アルプロレザーの困りもの
アルプロレザーは2枚の革を張り合わせてあるため、
接着が剥がれて履き皺に沿って革が浮き上がってしまった。![]()
耐久性もいいと聞いてたのにこれはいただけないなぁ。
見ため的にも、精神衛生上もよろしくない。
しかも、放置すると薄いほうの革(表側)がパックリ割れてしまう。
そこで今回の愚挙っ 「注射器で接着剤を注入」![]()
使用したのは2.5mlの注射筒と18ゲージの注射針。
俗にピンク針という直径1.2mmφの太いやつ。
これくらい太ければ粘性のある接着剤も通るだろう。
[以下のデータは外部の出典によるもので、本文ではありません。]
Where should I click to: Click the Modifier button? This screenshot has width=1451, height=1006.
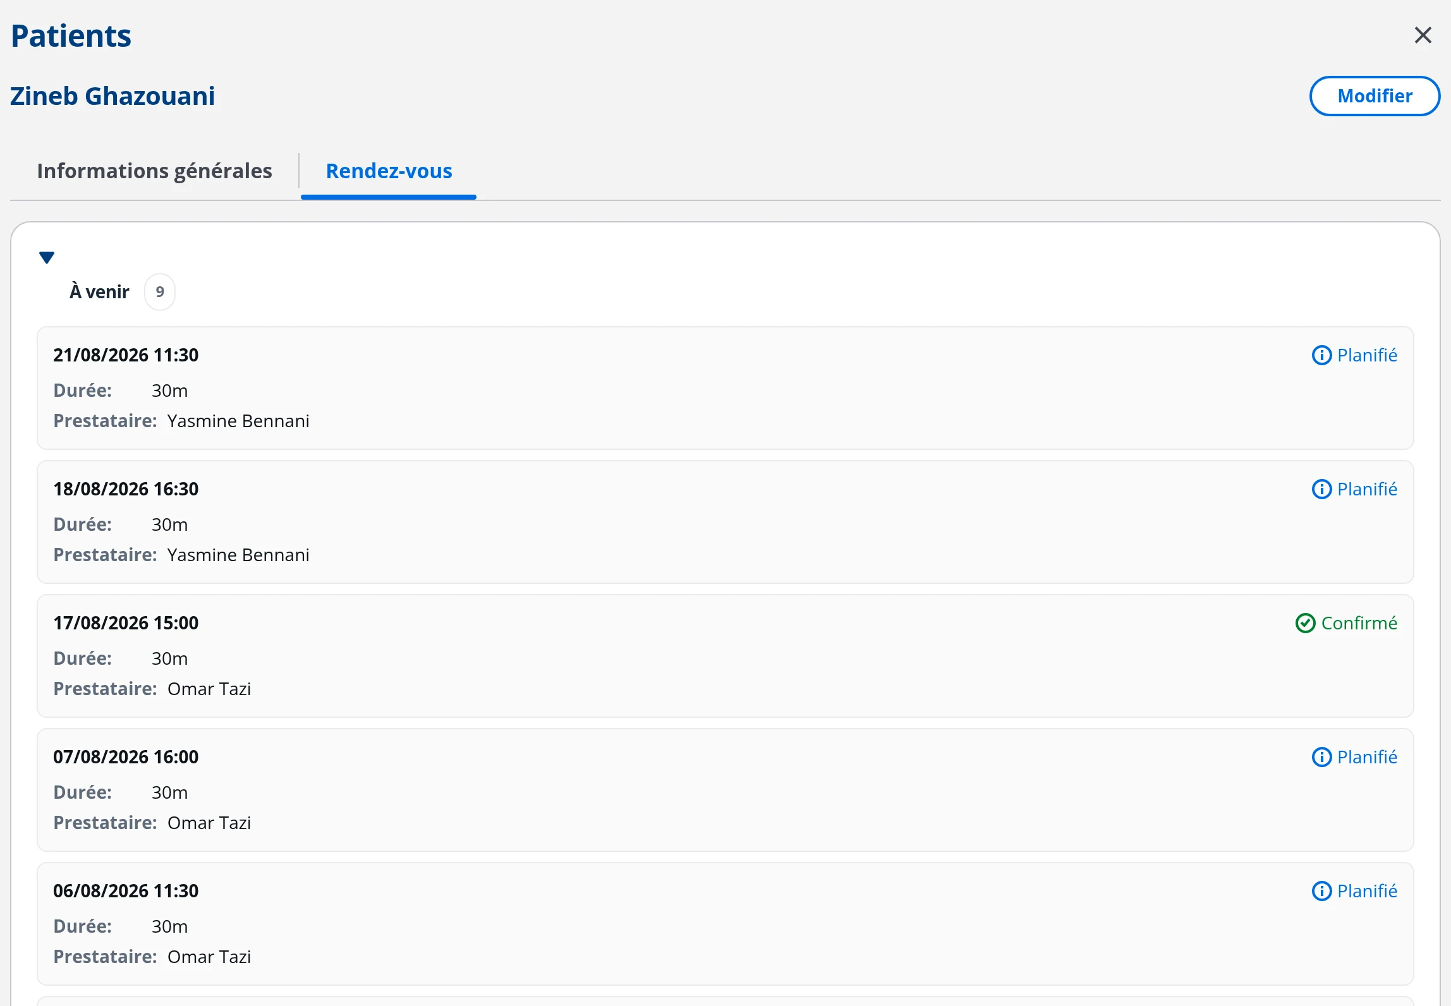click(x=1375, y=96)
![]()
あちこち刺さりまくらないように先端を丸めて、さらに
カット面がどっち向いてるか分かるようにマジックでマーキング。
丸めた先端の拡大
もちろんこの場合の注射器は1回こっきりの使い捨て。
まずこれとは別の針で革の浮いたとこの端に切れ目を入れる。
さすがは人間の皮になるべく痛くなく刺すための道具だ。
ほとんど抵抗なくスカッと切れ目が入る。![]()
使用した接着剤は「コニシ・ウルトラ多用途SU」。
よくある黄色い合成ゴム系は両面に塗って乾燥してから張るけど、
多用途SUは「片面に塗ってすぐに張り合わせる」とあるので採用。
というかこれを発見しなかったら今回の愚挙もなかったかもしれない。
この接着剤、空気中の湿気と反応して硬化するそうで、
シューズドクターNのような成分なんだろうか。
注射器に接着剤を入れて、例の切れ目から奥までずずいと挿入。
(写真は試しに挿入したとこなので接着剤は入ってません)
針のカット面を表側の革に押しつけつつ接着剤を押し出し、
革の内面に塗り広げ、針を少し抜きながら指で押えていく。![]()
あぁそうそう、スムーズレザーなら接着剤のはみ出しは
テレピン油で落とせるので覚えておくといいかも。
完成。
よく見ると虫刺されのあとみたいにちょっと盛り上がってるが
気にならない程度、ということにしておく。
でもこの靴は既に7~8か所は接着剤注入してあって凸凹多々。